I was surprised that an Oscar campaign can cost $10 million. What’s so expensive? The ads? Billboards?
It’s billboards; it’s sending out thousands of DVD screeners with very expensive packaging. They have swanky cocktail parties that are very expensive.

I have thought about reality TV in terms of producers manipulating vs. talent acting, but your take is that it’s a lot more complicated than that.
There are a lot of different ways that reality shows are produced. Some shows have actual scripts that are covered by the Writers Guild. On The Bachelor, there was a scene where Ben dumped a girl on an island and then boated away and left her on the island. There’s a helicopter shot of this girl alone on the beach. She probably had to stand there for an hour while they got that helicopter shot ready, and then they probably had to do it twice. It’s fun to watch the show knowing that. Wrestling has gotten more popular since they stopped pretending it was real.

Your background is comedy.

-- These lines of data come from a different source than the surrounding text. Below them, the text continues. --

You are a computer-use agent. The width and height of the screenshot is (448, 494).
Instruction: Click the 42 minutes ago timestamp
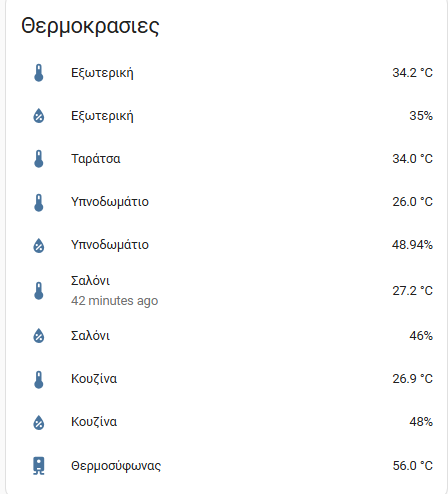114,301
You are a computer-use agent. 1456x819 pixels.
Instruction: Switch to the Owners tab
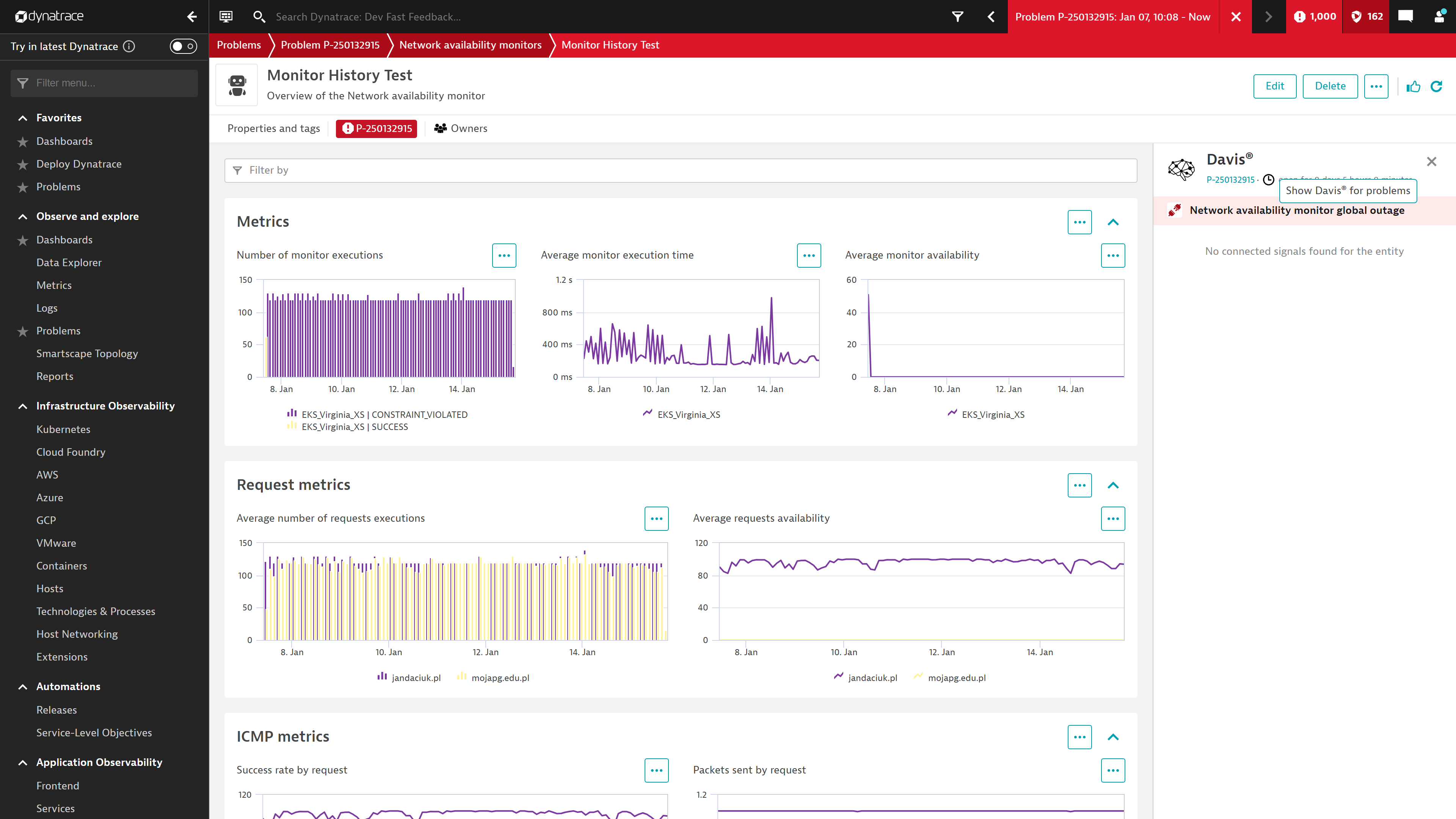pyautogui.click(x=461, y=128)
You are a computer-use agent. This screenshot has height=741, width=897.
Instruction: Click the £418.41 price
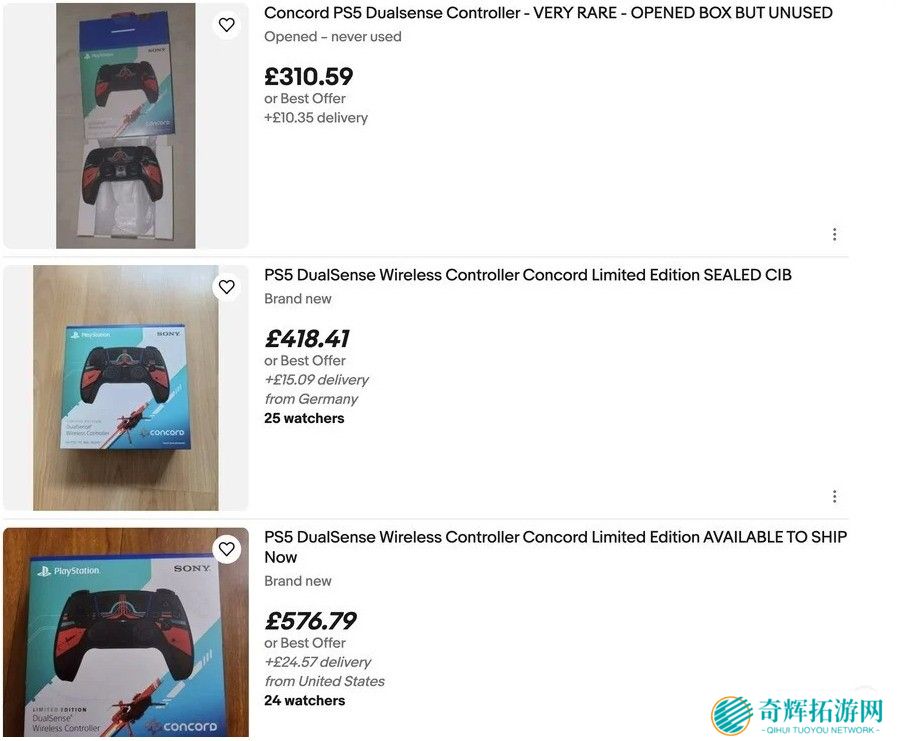[x=308, y=339]
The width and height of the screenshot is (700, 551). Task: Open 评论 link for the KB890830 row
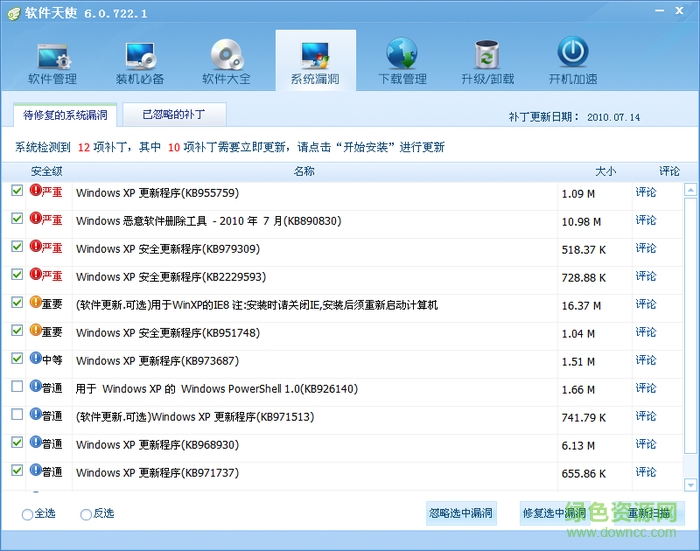tap(645, 220)
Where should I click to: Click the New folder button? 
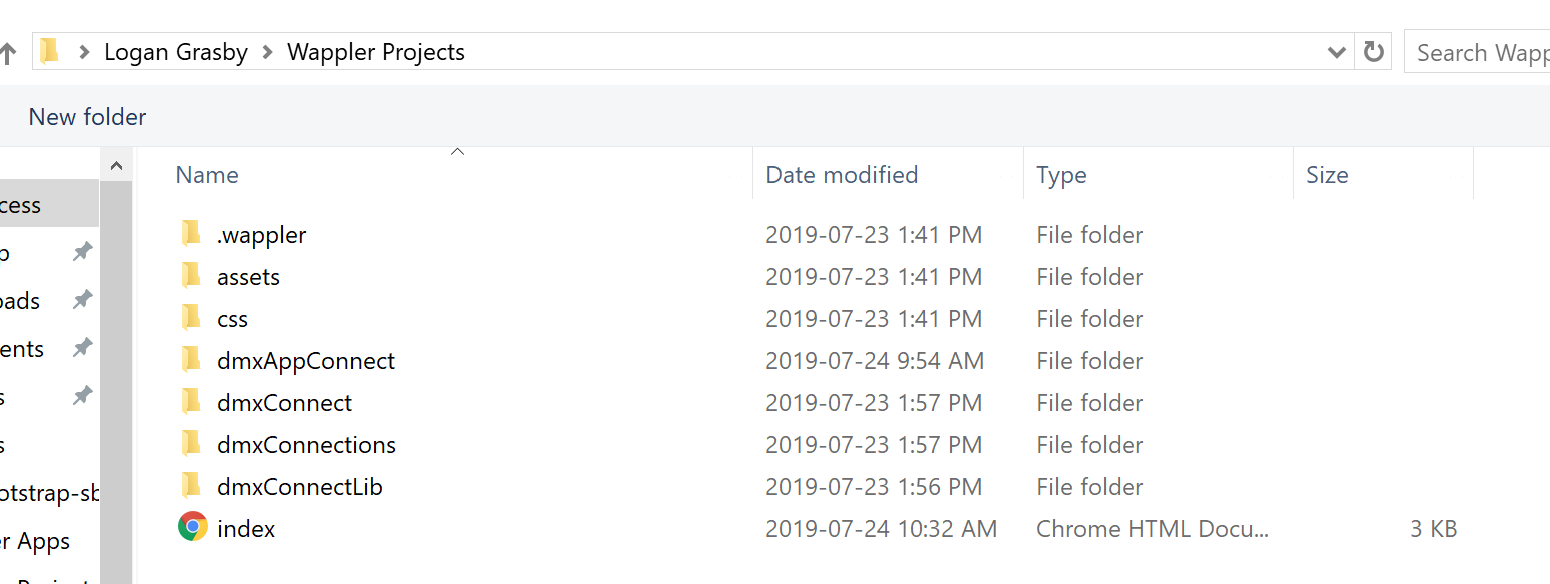tap(87, 117)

Why do something with a journalistic approach instead of a sitcom or a talk show?
It’s what I’m interested in doing. After you do comedy for a while, you realize that just making people laugh is a little cheap. I wanted to work a little more on what to make people laugh about. What story am I telling? People are interested in learning more about the world and how to make things better, and I wanted to make a show that leans into that.

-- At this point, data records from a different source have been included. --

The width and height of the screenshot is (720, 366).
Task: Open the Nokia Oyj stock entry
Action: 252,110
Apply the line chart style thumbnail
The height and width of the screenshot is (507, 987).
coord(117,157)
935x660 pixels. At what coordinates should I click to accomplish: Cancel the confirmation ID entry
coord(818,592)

Do you think you’re in the same space as politically engaged shows like Last Week Tonight with John Oliver and Full Frontal with Samantha Bee?
Those are two of the best shows on TV, so I would never say I’m in their category. We are doing a show on immigration later this year that is political and topical, but instead of saying “Donald Trump is an idiot,” we’re going back through the history of the immigration issue to try and change the way people look at it. The big thing I learned from watching Jon Stewart is that comedy can make a valuable contribution to the discussion and actually change people’s minds.

You started Adam Ruins Everything at CollegeHumor, which is a digital studio like RocketJump and Funny or Die. Is there still much of a difference between digital studios and traditional Hollywood studios?
The people I developed the show with at CollegeHumor—Sam Reich and Jon Feldman and others—made an episode online and had a reel to show to networks. If we hadn’t done it first at CollegeHumor, we would never have gotten it off the ground. If we had taken a pitch as a sketch comedy show with a self-deprecating host who gets made fun of a lot, the networks would have said, “I don’t know. Can you sit behind a desk?” You have to see it to understand it.

Are you doing what you always wanted to do, or do you have some other things in mind?
I’m doing what I want to do. I’m lucky to have a show with my name in the title where I get to say what my writers and I want to say. We get to share ideas that we care about in a very funny and unmediated way, and that’s the holy grail for any comedian.

Adam Ruins Everything airs Tuesdays at 10 p.m. ET/PT on truTV.